As many as 50 per cent of Singapore-based businesses have encountered a critical cyber security issue or incident during M&A activity, which placed the deal in jeopardy.
Findings from Forescout Technologies found that after closing an acquisition, 65 per cent of executives experience regret in making the deal due to cyber security concerns.
"Traditionally, when acquiring a company, M&A due diligence has been focused on aspects such as finance, legal, business, operations, human resources and IT, among others,” said Wahab Yusoff, vice president of Asia at Forescout. “However, in light of recent breaches, it is clear that organisations considering an acquisition could benefit from greater, dedicated cyber evaluation."
Yusoff said effective cyber security evaluation takes time yet on the flip side, acquisitions often run at a fast pace.
The report found that only 34 per cent of respondents in Singapore strongly agree that their IT team is given adequate time to review a targets’ cyber security standards, processes and protocols before completing an acquisition.
When asked what makes organisations most at risk during the IT process, executives identified human error and configuration weakness (63 per cent) and connected devices (59 per cent).
But devices often get overlooked and missed during integration as over half (57 per cent) of decision-makers find unaccounted devices, including Internet of Things devices, after completing the integration process.

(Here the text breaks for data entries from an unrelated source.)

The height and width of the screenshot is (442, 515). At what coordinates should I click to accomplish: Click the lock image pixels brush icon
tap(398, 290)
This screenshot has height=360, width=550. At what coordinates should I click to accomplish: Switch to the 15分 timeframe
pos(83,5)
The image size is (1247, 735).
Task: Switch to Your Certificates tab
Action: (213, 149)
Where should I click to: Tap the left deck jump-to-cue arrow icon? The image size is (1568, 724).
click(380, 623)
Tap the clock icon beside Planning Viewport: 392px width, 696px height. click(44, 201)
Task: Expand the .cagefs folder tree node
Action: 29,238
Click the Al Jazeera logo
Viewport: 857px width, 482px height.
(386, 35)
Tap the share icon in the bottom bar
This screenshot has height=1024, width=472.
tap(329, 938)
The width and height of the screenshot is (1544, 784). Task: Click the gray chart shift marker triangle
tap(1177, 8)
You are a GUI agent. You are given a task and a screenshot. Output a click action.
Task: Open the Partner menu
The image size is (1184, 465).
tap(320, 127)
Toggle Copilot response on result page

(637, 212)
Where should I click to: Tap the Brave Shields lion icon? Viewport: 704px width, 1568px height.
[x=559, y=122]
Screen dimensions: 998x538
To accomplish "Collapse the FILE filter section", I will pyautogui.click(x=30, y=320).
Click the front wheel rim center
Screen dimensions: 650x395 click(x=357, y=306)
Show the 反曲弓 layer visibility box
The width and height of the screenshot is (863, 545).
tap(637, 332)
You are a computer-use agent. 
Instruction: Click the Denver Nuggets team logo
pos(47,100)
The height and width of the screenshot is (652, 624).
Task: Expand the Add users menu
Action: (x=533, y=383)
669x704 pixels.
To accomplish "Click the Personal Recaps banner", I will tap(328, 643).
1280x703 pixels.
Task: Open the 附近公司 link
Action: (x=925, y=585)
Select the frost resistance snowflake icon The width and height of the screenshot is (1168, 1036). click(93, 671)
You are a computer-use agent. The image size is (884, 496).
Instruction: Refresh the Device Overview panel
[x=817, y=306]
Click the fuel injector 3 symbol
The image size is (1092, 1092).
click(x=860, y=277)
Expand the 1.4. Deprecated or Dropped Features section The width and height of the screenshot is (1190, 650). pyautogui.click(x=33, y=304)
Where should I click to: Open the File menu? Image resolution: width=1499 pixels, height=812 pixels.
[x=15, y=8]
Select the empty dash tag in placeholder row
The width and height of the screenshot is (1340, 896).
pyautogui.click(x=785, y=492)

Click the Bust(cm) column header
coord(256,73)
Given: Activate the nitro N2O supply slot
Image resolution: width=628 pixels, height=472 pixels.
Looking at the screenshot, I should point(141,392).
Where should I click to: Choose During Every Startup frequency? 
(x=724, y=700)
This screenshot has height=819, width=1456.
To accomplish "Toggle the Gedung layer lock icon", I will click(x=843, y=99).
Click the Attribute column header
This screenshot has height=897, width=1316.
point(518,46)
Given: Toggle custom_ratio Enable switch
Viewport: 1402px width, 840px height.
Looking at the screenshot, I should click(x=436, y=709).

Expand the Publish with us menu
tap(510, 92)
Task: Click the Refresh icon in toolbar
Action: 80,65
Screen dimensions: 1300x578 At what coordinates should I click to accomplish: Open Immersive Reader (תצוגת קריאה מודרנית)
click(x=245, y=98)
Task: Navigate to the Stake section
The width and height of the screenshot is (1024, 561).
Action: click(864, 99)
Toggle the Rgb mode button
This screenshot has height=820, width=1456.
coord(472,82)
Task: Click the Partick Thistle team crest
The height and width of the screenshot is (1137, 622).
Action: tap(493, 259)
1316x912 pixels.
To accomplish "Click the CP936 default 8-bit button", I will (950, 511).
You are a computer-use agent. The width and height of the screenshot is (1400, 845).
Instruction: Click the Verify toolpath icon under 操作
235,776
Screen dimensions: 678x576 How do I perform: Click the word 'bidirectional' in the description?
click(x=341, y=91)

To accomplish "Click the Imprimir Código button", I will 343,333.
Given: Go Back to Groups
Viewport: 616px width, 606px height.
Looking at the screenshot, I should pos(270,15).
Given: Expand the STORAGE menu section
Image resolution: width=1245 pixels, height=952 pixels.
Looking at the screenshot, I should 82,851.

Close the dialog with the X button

“The IT and cyber landscape has changed dramatically in recent decades, with connectivity becoming increasingly prevalent," Yusoff added. "All of these factors have greatly complicated the evaluation and decision making process, and has made it a requirement to have new and innovative approaches to manage cyber risks.
"Cyber security assessments to have full visibility into all connected devices are therefore a key requisite not only prior to the acquisition, but continually throughout the integration process as well."
Within Singapore, only 31 per cent strongly agree that their IT team has the skills necessary to conduct a cyber security assessment for an acquisition.
Due to lack of resources, Yusoff said organisations must allocate outside resources through the channel to conduct cyber security assessments.
The study is based upon a survey that was conducted between February 20 through March 10, 2019, with respondents sourced from Quest Mindshare.
In all, there were 2,779 respondents of IT decision makers and business decision makers across industries from Singapore, Australia, India, US, France, UK, and Germany, with the data weighted to evenly represent audiences and regions.
To qualify, respondents had to be employed full-time, senior manager level or higher, and the primary decision maker for IT purchasing decisions or involved in M&A strategy.